EXTRACT TO READ:
Week 1 Training Plan, A Significant Change in Tactical Training and Reflections on My First Lesson

Week 1 Training Plan

My Week 1 study schedule is as follows:

28/10/2024Warm Up with Aimchess Daily Workout (15-20min)
28/10/2024Play 2 15+10 games. Analyze them as per NLT instructions
29/10/2024Lesson 1: The story of the game
29/10/2024Play 2 15+10 games. Analyze them as per NLT instructions
30/10/2024Warm Up with Aimchess Daily Workout (15-20min)
30/10/2024Play 2 15+10 games. Analyze them as per NLT instructions
31/10/2024Warm Up with Aimchess Daily Workout (15-20min)
31/10/2024Play 2 15+10 games. Analyze them as per NLT instructions
01/11/2024Warm Up with Aimchess Daily Workout (15-20min)
01/11/2024Play 2 15+10 games. Analyze them as per NLT instructions
02/11/2024Warm Up with Aimchess Daily Workout (15-20min)
02/11/2024Play 2 15+10 games. Analyze them as per NLT instructions

Lots of playing and tactics this week, which is great. I ended my playing fast this past Sunday and it was nice to get back to playing after taking 8 days off. I feel it was a good reset and helped me approach playing with more intentionality. That said, my play hasn't magically improved and the games still leave a lot to be desired. But, I believe improvement is ahead.

INFORMATION PROVIDED:
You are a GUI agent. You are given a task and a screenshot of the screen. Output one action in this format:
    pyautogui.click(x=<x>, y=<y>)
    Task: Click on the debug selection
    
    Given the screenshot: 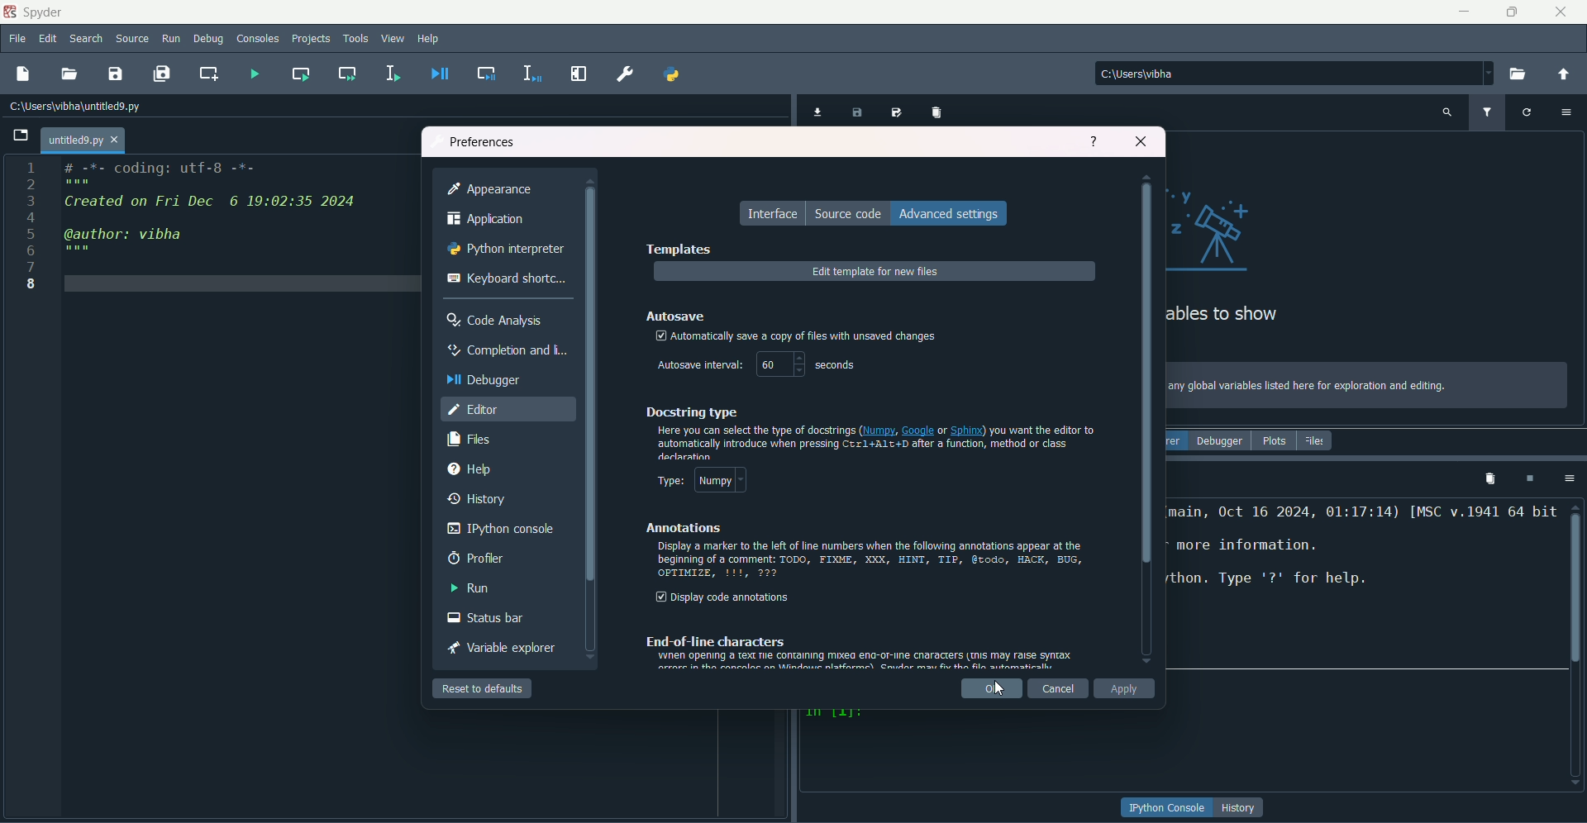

PARTS OF THE EXERCISE:
a. In the Week 1 chess training plan, what reasons does the writer give for being glad to have taken 8 days off from playing? Answer in one to three sentences.
b. List every date on which the Week 1 chess training plan schedules the Aimchess Daily Workout warm-up.
c. Carry on the Week 1 chess training plan from its last sentence.

ANSWERS GIVEN:
a. The writer feels the 8-day break was a good reset. It also helped the writer approach playing with more intentionality.

b. 28/10/2024, 30/10/2024, 31/10/2024, 01/11/2024, 02/11/2024

c.
A Significant Change in Tactical Training

After some extremely helpful content about how to learn and study in general, Next Level Training first handles tactics. While the approach is helpful on many fronts, the most helpful aspect for me was his guidance to write down the moves before you make a move and really be at 110% focus - even if you are doing the tactics online. This is a perfect remedy to my tendency to just guess a move. If you have to work out the problem to the end before you touch a piece, the effort level goes up significantly and the guessing is left behind.

A second very helpful point was to allocate a third of the time that you do tactics to evaluating the mistakes that are made in that tactics session. I never thought to do that. I applied that guidance to my first Aimchess Daily Workout after working through that section of the class and it significantly changed the way that session went. The session took much longer and I realized some insights that I had not been able to previous obtain.

There were 15 problems in the daily workout. I got 11 correct and missed 4. Two of the misses were because I failed to recognize a defensive resource and two of the misses were because I simply miscalculated. So, now I can keep a tally from session to session to track the type of mistakes that I'm making and then let that guide what I work on from session to session. I've started to track mistakes in a mistakes tracker to trace themes. So far, missing resources and calculation errors are dominating, which is not a surprise.

Bottom line, the training was much more difficult, but much more productive. It really feels like things are starting to work in the right direction! A long road ahead for sure, but early signs of positive change.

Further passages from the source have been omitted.